Basque, or Euskera, is not an Indo-European language, and since it has no relationship with any other languages, nor relations with French or Spanish, it can be considered the only language to have survived the Indo-European invasion, a genuine enigma for linguists and glottologists, who still consider it to be a completely separate language.
It is spoken by 600,000 persons in Northern Spain (in the País Vasco in Spain and the area north of Navarra) and the extreme South West of France (French Basque country) in the Département des Pyrénées Atlantiques, although it was originally spoken as far away as Aquitaine and the Central Pyrenees, and seems to have had considerable influence on the phonetics of Castilian.
Having been prohibited for almost 40 years under Franco (speaking it was a criminal offence), it almost completely disappeared in the last century. It was forbidden to give children Basque names, display signs and signals in Basque and the Academy of the Basque language was only recognised anew in 1976. It only started to flourish again in the late Fifties and early Sixties.
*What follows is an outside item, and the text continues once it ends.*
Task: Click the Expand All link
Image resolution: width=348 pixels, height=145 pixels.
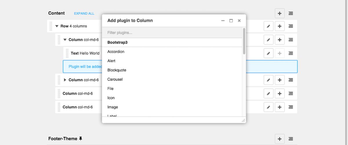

With the arrival of a democratic regime in Spain, the Constitution of 1978 and the Estatuto de Gernika both achieved official recognition in the Basque Country, and Basque slowly returned to public life. The language is called “Euskera” since there was a need to unite the new dialects under a common set of linguistic rules.
The Basque people attribute so much importance to their language that they define and identify themselves above all in terms of the language itself.
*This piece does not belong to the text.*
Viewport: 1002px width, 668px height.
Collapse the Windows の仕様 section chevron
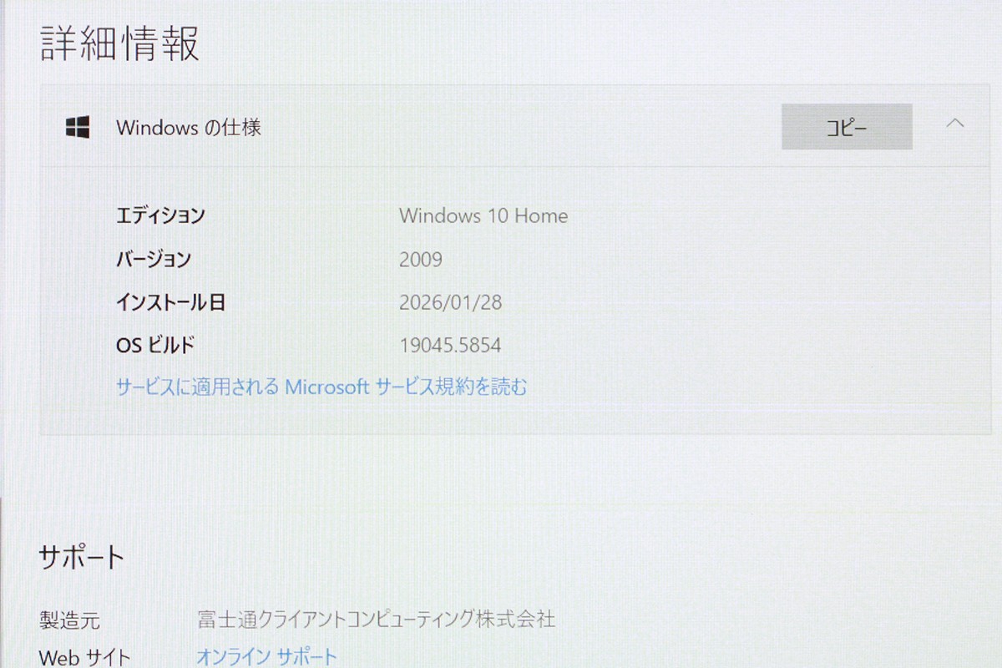pyautogui.click(x=955, y=124)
They go so far as to call themselves Euskal Herria – the people of the Basque language – a term which identifies both the country and its population. The Euskal Herria today covers the provinces of Araba, Gipuzkoa and Bizkaia in Spain, Lapurdi and Zuberoa in France and Navarra, through which the national border runs.
The risk for Basque, which has recently increased in popularity as a spoken language in the south of the Basque Country, is that Euskera will become an academic language rather than the language of everyday, spoken by all those who agree with the Basques and identify their people with the language.
This trend, already evident in the Seventies, gave birth to the (originally clandestine and now officially recognised) counter-movement of the Ikastola – in other words, schools which use Basque as the medium of instruction.
Like Catalan and Galician, for example, Basque is an official language of the European Union, and Spain has agreed, since 1 January 2007, that certain secondary legislative acts will be published in Basque as well as Spanish.
Does Basque use any special characters which create problems in Word?
No, it uses only the Roman alphabet without any special characters, and can be displayed and printed without any particular problems.